時忠と良弁の素性
出典: フリー百科事典『ウィキペディア(Wikipedia)』 (2022/04/05 05:23 UTC 版)
「大山寺縁起 (相模国)」の記事における「時忠と良弁の素性」の解説
「大郎大夫時忠」と、その子「良弁」の素性については、相模国説、近江国説、折衷説(相模国誕生・近江国移住)の諸説がある。俗姓についても、漆部氏説、百済氏説、百済系渡来人説等の諸説がある。 真名本や『東大寺縁起絵巻』(建武4年(1337年))や『東大寺要録』の記載を併せて考えると、時忠と良弁は相模国の漆部氏と関係が深く、相模国鎌倉郡由井郷か大住郡漆窪のどちらかが出自である可能性が高いとされる。
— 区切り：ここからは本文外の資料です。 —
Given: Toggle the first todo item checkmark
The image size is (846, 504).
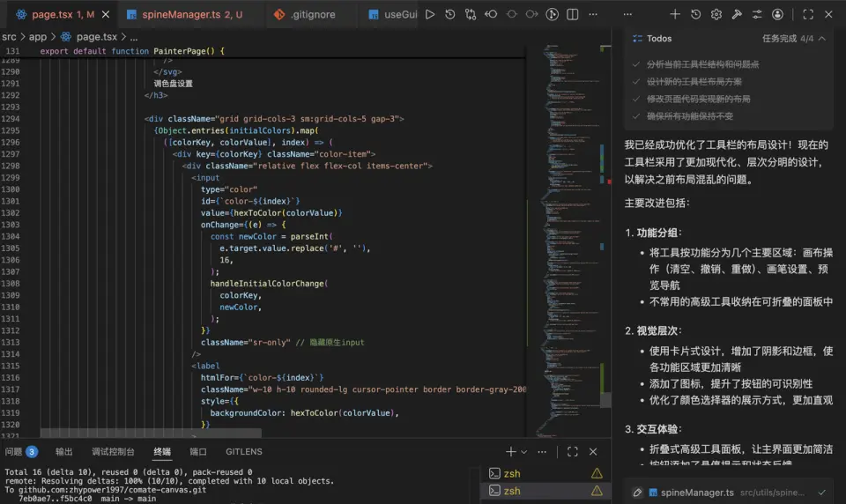Looking at the screenshot, I should 636,64.
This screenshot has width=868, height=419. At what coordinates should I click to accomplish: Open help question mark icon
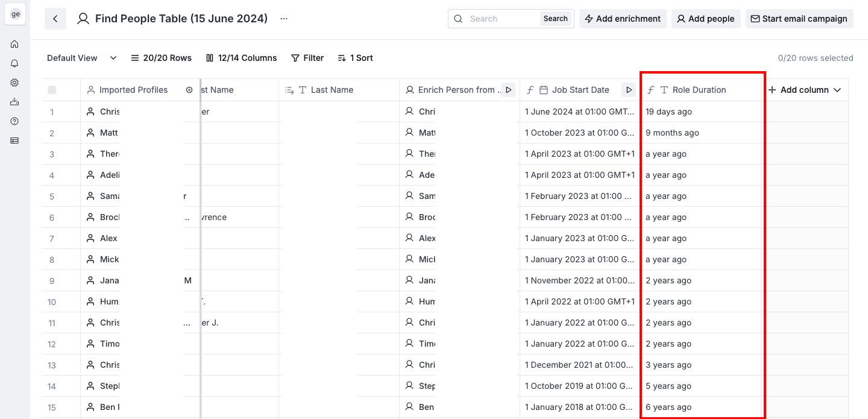point(14,121)
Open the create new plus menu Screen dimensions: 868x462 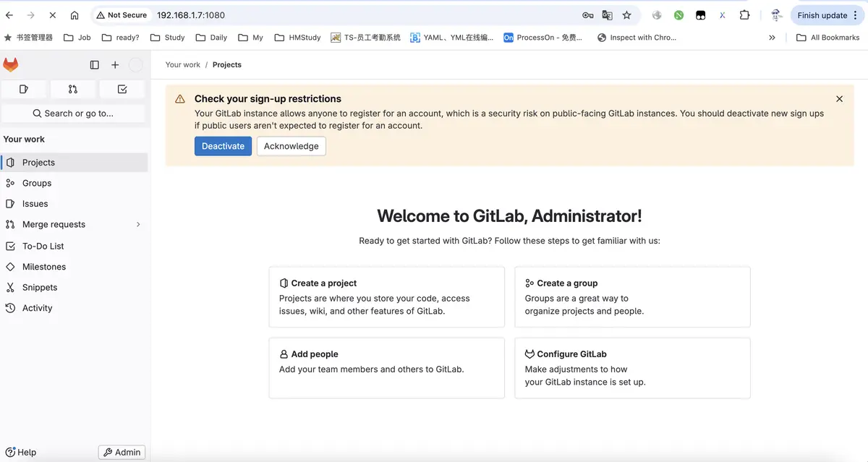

そして、良弁と大山の関係、俗姓と地形や地名、大山との距離、古墳の分布等から、大住郡漆窪(現・神奈川県秦野市北矢名付近。字に「漆窪」や「大夫久保」がある)が出自である可能性がより高いとされる。 そして、時忠、つまり「漆屋(染屋、染谷とする説もある)太郎大夫時忠」は、「漆部直伊波」に比定することができると指摘されている。『続日本紀』神護景雲2年(768年)2月戊寅条には、藤原仲麻呂の乱(764年)で功績があった者として、伊波が政府から「大夫」と称されるに匹敵する位階を受け、相模国の「国造」となったとの記載がある。この「国造」は「律令国造」または「令制国造」といわれるもので、一国に一名任命され、祭祀に従事することが多かったとされる。なお、伊波の姓は大和朝廷と関連のある「直」であるため、旧相武国造の系列の豪族である可能性が指摘されている。